La realidad de la aplicación internacional del derecho humanitario es la de un fracaso con pocos matices
Un breve repaso permite comprobarlo. Hideki Tōjō fue juzgado, condenado y ejecutado en 1948 como responsable de los crímenes japoneses en la Segunda Guerra Mundial, pero hasta 2002 no se inició otro juicio por crímenes contra la humanidad contra un presidente o primer ministro, Slobodan Milošević, que murió antes de conocer la condena del Tribunal Penal Internacional para la antigua Yugoslavia. No fue hasta 1998 que se aprobó en Roma el Estatuto que rige la Corte Penal Internacional, un tribunal en funcionamiento desde 2002 pero cuya soberanía nunca ha sido reconocida por países como Estados Unidos, Rusia, China, Israel, Cuba, India o Irán. En teoría, por chocar con su propia soberanía. En la práctica pueden suponerse intereses de otra índole: Estados Unidos, Rusia, India, China o Israel disponen de armamento nuclear. Y tampoco la historia de la CPI es precisamente la de un luminoso camino hacia el fin de la impunidad de los perpetradores de crímenes contra la humanidad. Responsable de complejísimas investigaciones de resultados no siempre satisfactorios, la totalidad de los juicios, así como todas las investigaciones en curso de la Corte menos una (Bangladesh), se vinculan a países africanos, representando una muestra muy limitada (e incluso podría decirse, sesgada) de los procesos penales en los que podrían aplicarse los principios del derecho internacional humanitario. Mientras, los procesos en investigaciones preliminares abarcan países que no han reconocido a la Corte misma, como Venezuela, Ucrania, Colombia, Irak o Afganistán. Desde 2015, también investiga posibles crímenes de guerra y contra la humanidad en Palestina, con resultados inexistentes, si su objetivo era el de la persecución penal de los delitos, y directamente penosos, si el objetivo era ese tan hermoso como ingenuo de su prevención.

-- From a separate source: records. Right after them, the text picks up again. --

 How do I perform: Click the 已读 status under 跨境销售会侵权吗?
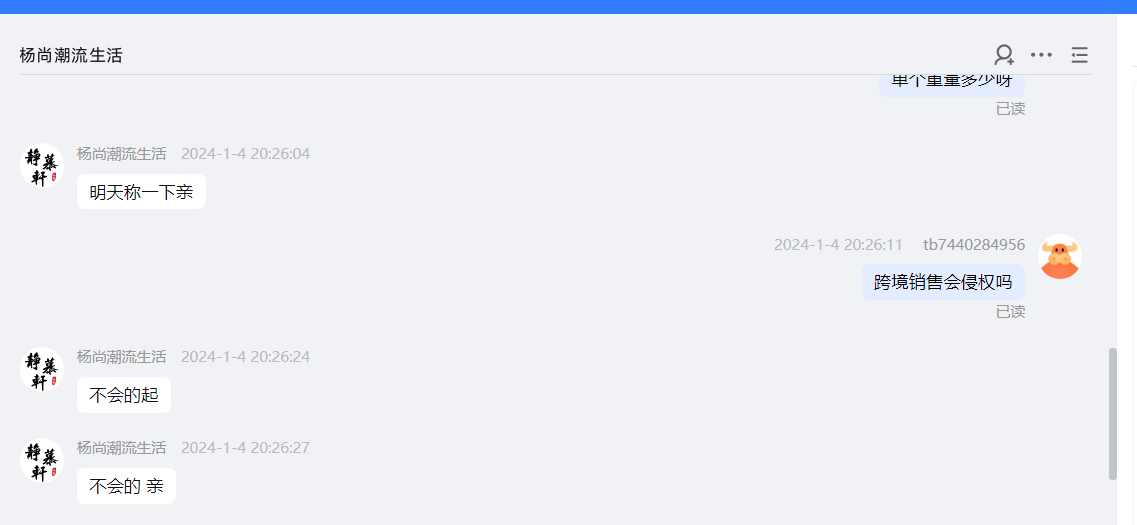(1010, 312)
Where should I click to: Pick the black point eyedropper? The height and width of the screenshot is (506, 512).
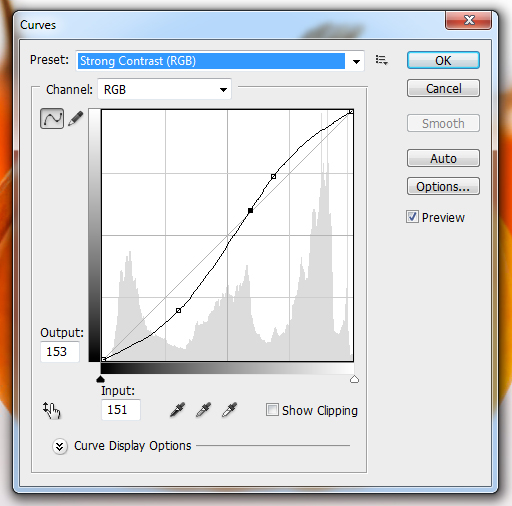point(177,410)
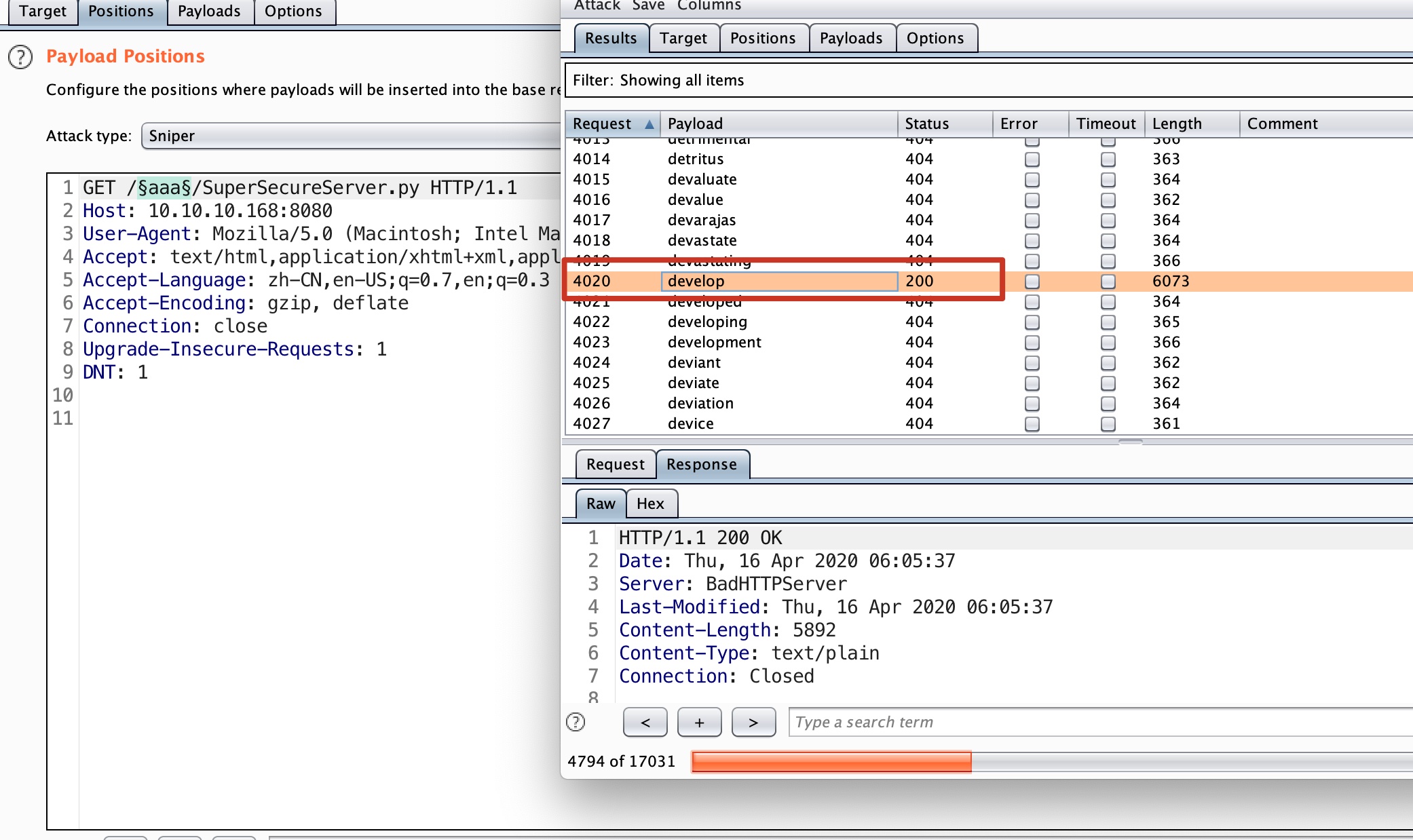
Task: Select the development payload row
Action: tap(714, 342)
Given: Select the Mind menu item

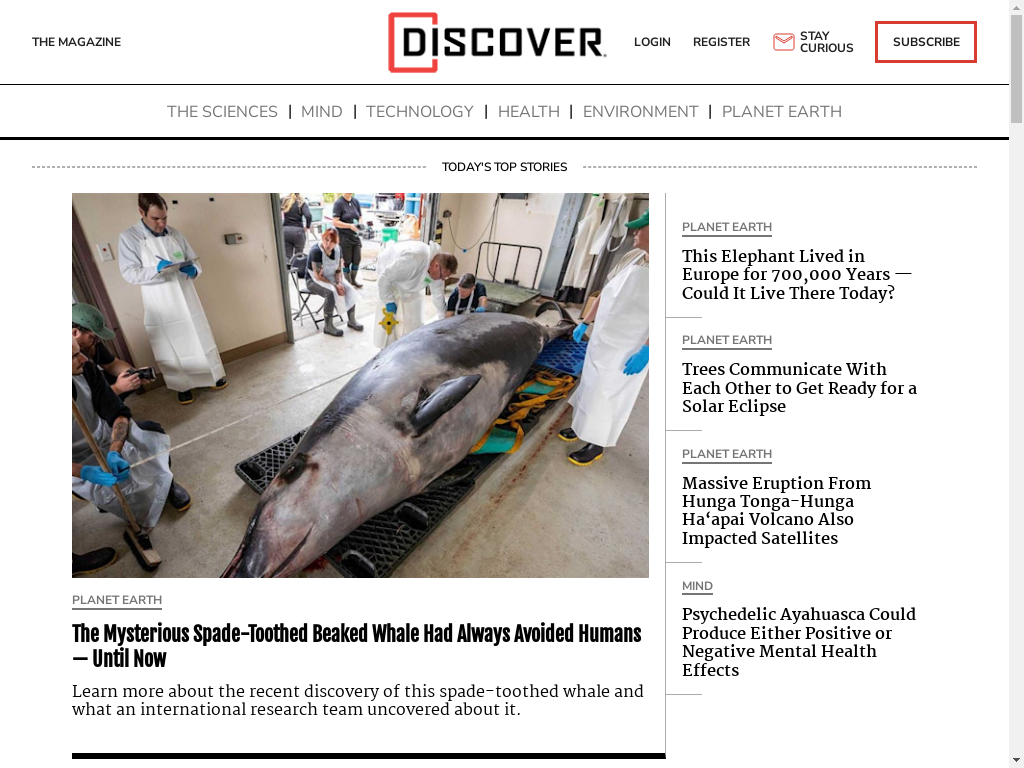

Todo juega pues en contra de la legislación internacional en el terreno humanitario, a partir de su compleja compaginación con la soberanía de los Estados. Desde los juicios de Núremberg hasta la actualidad, el del derecho internacional ha sido un combate contra el marco jurídico y mental de la impunidad. Escudándose detrás de teorías como la de los “dos demonios” o la obediencia debida a la cadena de mando de difícil reconstrucción, los agentes de violencia han querido siempre limitar o legitimar sus acciones criminales, las han negado, matizado o justificado bajo la premisa del imperativo militar. Desde la política española de reconcentración de civiles en Cuba en 1896 a la ocupación israelí de Gaza que arrancó tras los ataques de Hamás del 7 de octubre de 2023, pasando por el genocidios como el herero y nama a manos de la administración colonial alemana de Namibia en 1907, por Srebrenica, Ruanda o Darfur, las masacres de civiles, los desplazamientos forzosos de población desarmada, los confinamientos y bombardeos sobre población no combatiente, la sustitución demográfica o la colonización forzosa son praxis propias de las guerras y los conflictos contemporáneos que casi siempre han conseguido salir impunes, y la realidad de las pesquisas actuales no invita al optimismo.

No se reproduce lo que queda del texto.